DERRY — A Derry restaurateur recently returned from a nine-day training program in Britain to learn about cask beer. Now, he hopes to lead the charge to expand the beer trend in New Hampshire and beyond.

Cask & Vine Andy Day

Derry’s Cask & Vine owner Andy Day spent nine days in England learning from the experts how to best handle and serve cask beer. He’s seen here outside The White Horse pub in London.

Cask beer is an old-school product that’s a mainstay in British pubs, but one would be hard pressed to find a local establishment pouring it.

“Cask ale in New Hampshire is nearly nonexistent, with the exception of a couple breweries pouring a cask here and there,” Cask & Vine owner Andy Day told the Union Leader.

Last month, Day was selected to participate in an apprenticeship of sorts to pick up the tricks of the trade, hosted jointly by the U.K.-based Campaign for Real Ale (CAMRA) and the U.S.-based Cask-conditioned Ale Support Campaign (CASC).

Only one U.S. citizen is selected for the scholarship each year.

As far as he is aware, Day said, only Great North Aleworks in Manchester and Martha’s Exchange in Nashua regularly serve cask beer, aside from his own restaurant, which sports the tell-tale wooden cask pump handle at the bar.

Other breweries will make cask beers, but they don’t sell them in their tasting rooms or beer halls, and they’re often brewed as one-off experimental novelties or for annual cask beer festivals like the New England Real Ale Exhibition (NERAX) in Boston or Day’s own Cask.On festival (formerly known as 300 Pints).

Day said Cask.On, which he started hosting four years ago, is the only cask ale festival in the state. This past May, the festival played host to 34 casks from 28 unique New England breweries.

A quick primer: Cask ale is an unfiltered beer that’s “conditioned” with natural carbonation that occurs partly in the brewing process, and partly from secondary fermentation that’s triggered by venting the cask a full day before it’s served. Modern beers go through a forced carbonation process.

Casks are meant to be kept in crisp 55-degree temperatures, and the beer usually retains its ideal flavor character for only about three to four days after it’s tapped.

“The romantic notion of cask beer, I guess, is it has that short shelf life,” Day said.

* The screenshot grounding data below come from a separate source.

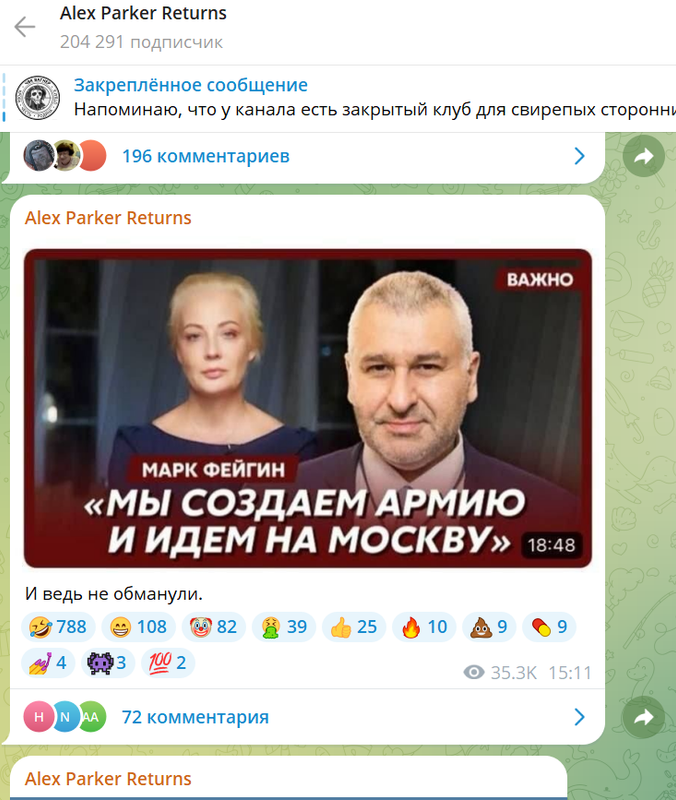Add the poop emoji reaction with 9
The image size is (676, 800).
click(489, 627)
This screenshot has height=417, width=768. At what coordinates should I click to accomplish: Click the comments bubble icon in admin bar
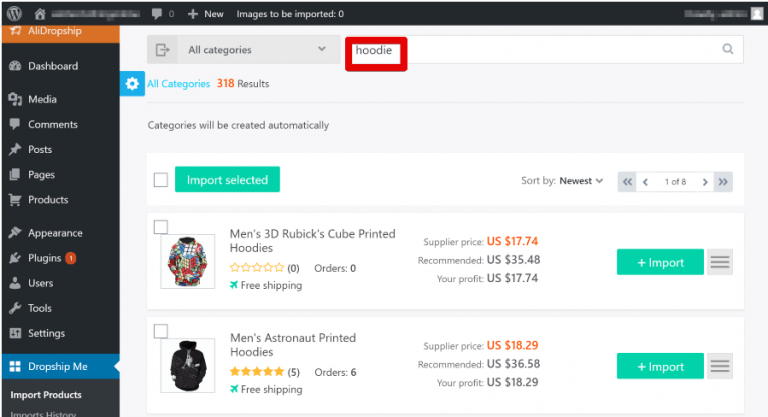[x=157, y=14]
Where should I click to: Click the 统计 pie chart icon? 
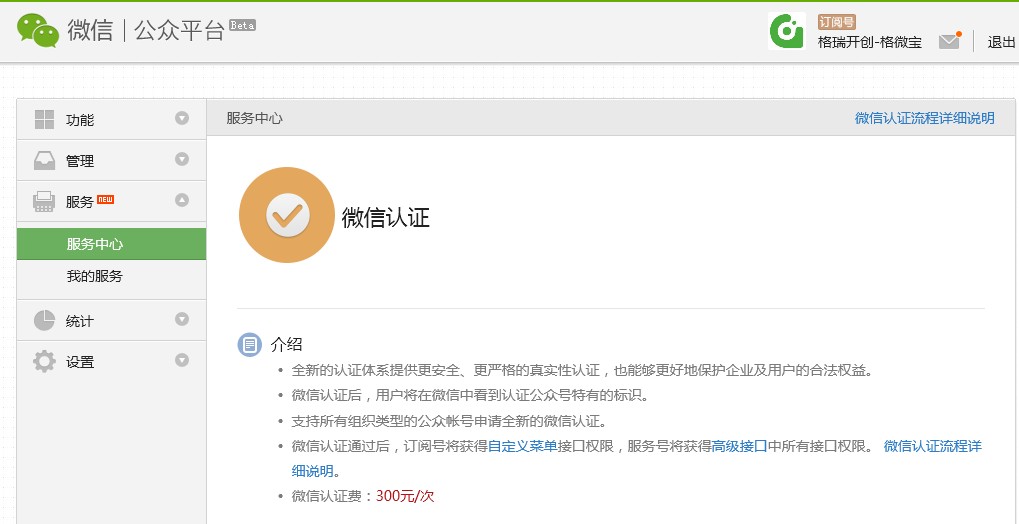coord(45,321)
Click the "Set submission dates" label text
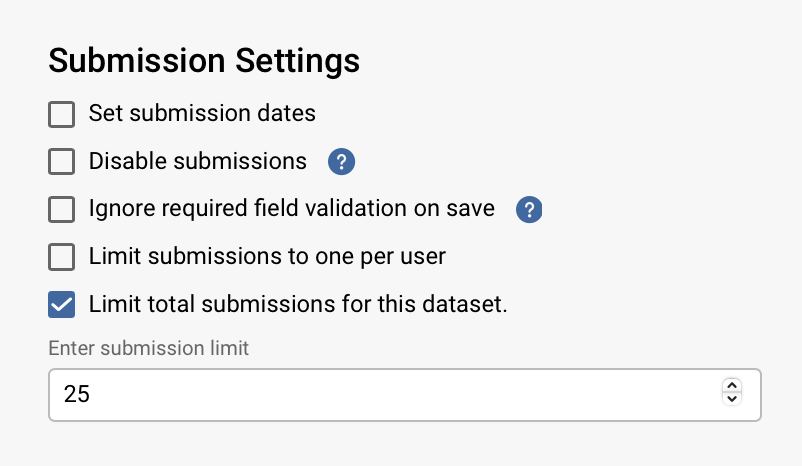This screenshot has height=466, width=802. pos(202,113)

The resulting beverage will have a softer carbonation and a wider array of nuanced flavors and aromas, Day says, which are often muted by the forced carbonation process.

Day said he spent part of his time in the classroom, and part of his time learning from experts out in the field, or at the pub, as it were.

It takes a person with intimate know-how to follow the intricate steps required to handle, serve and maintain cask beer, he explained. A traditional cellarman needs to know not only how to store and prepare the casks, but how to check the beer for clarity and address issues like replacing broken faucets (since casks are gravity-fed) without too much beer loss.

“There’s a certain finesse required for being a cellarman,” Day said. “Because it’s a live beer, there’s a lot more care that needs to be taken with it in order to properly serve it.”

At the end of his training, he manned the U.S. bar counter in the international section of the five-day-long Great British Beer Festival in London. Day said there were a total of 1,300 casks available at the festival.

Day served over 100 different U.S. cask beers, including some from New Hampshire made by Schilling Beer Co. in Littleton, Stoneface Brewing Co. in Newington and Chapel + Main Brewery in Dover.

Day said he was honored to be selected for the scholarship, and to be awarded a Certificate of Cellarmanship before coming back to the U.S.

In England, Day said, cask beer is “a way of life,” but in America he said the concept is lost on most people, and those few who get to experience it are often left with a bad taste in their mouth because the cask wasn’t well cared for by the servers.

Day hopes to change all that. “There’s never been a better time for brewers to go out on a limb and try these classic styles,” he said.

One common style of cask beer in Britain that Day would like to see local brewers explore is a low-alcohol variety (some as low as 2.5 or 3.5% alcohol by volume) that costs less to make because of a limited grain bill and is priced lower for consumers.

Right now, the beer culture in the U.S. equates low-gravity beers with low quality, Day said. But that doesn’t have to be the case, he said.

He said he hopes to integrate what he learned to expand his Cask.On festival to two days or more, and hopes to incorporate more imports using the connections he made abroad. He also wants to host a regular cask event at his restaurant that focuses less on the beer and more on the social aspects that British pub culture is known for.

Cask brewing gives the brewer a chance to experiment, he said. He noted that Rockingham Brewing Co. in Derry made a cask beer that was a variation on the business’s popular Javelina IPA that incorporates habanero peppers. It was such a hit, the company now brews a regular draught version of it.

“A brewer that likes to brew is excited about a cask because they can do something funky with it,” Day said.